● **Exercise aim**
Each entry below is to be written out exactly, and the pictures are to be left out.
++++ Given records
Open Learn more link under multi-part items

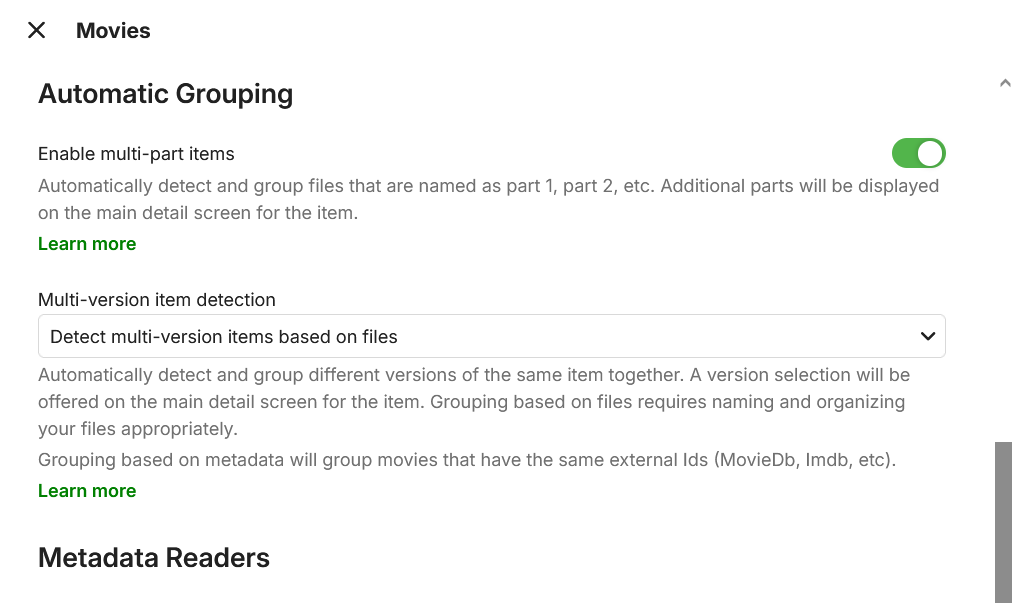point(87,244)
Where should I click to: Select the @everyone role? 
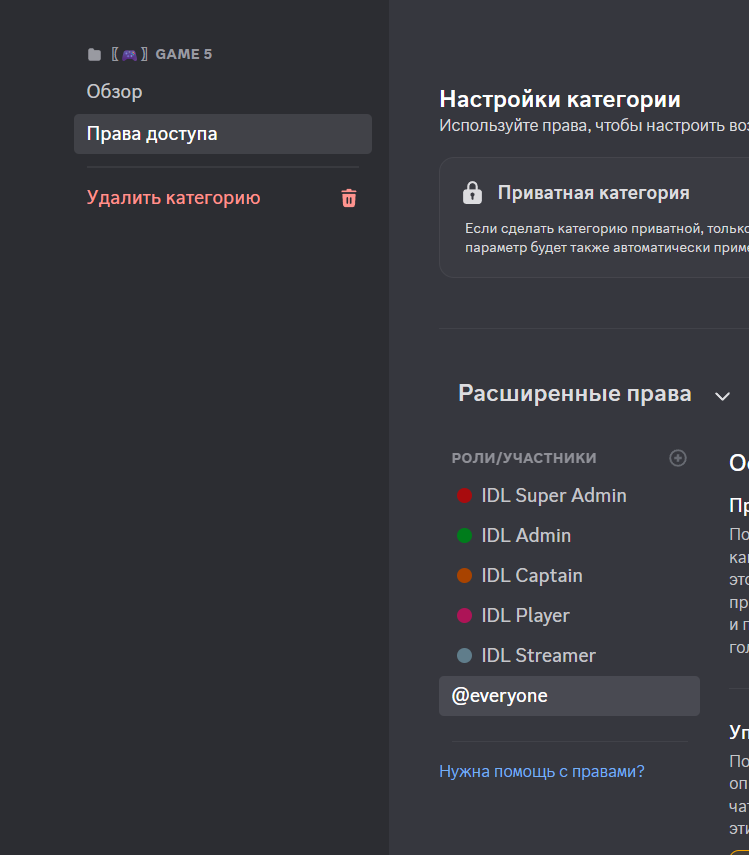click(x=500, y=696)
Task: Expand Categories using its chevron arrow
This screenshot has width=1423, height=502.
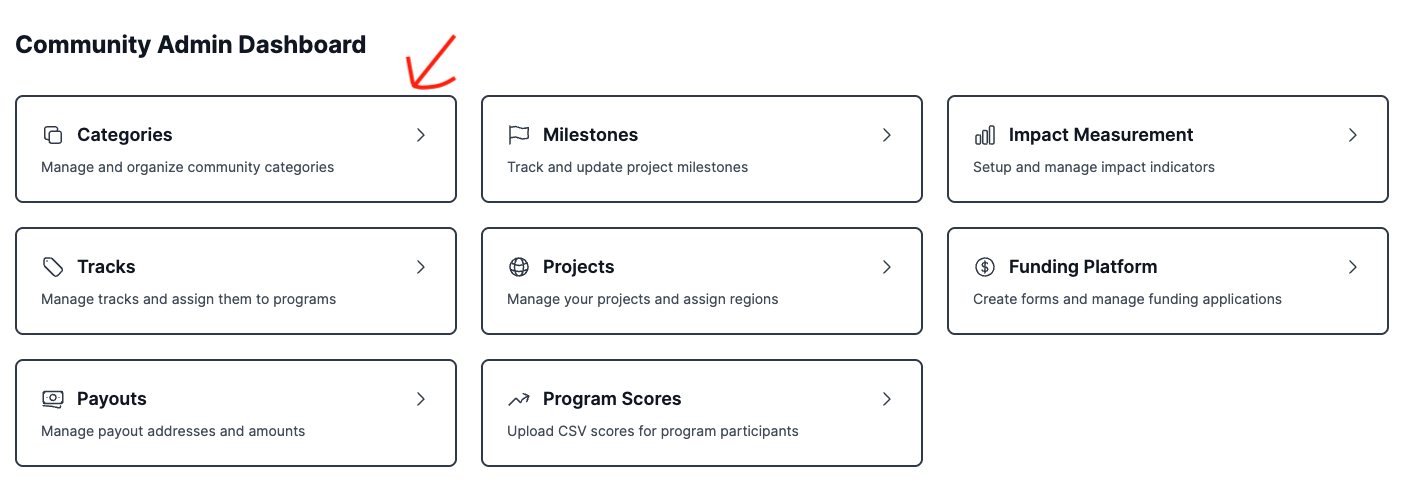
++++++++
● **Solved problem**
Open Learn more link under multi-part items

point(87,244)
Where should I click to: Select the @everyone role? 
click(x=500, y=696)
Task: Expand Categories using its chevron arrow
This screenshot has width=1423, height=502.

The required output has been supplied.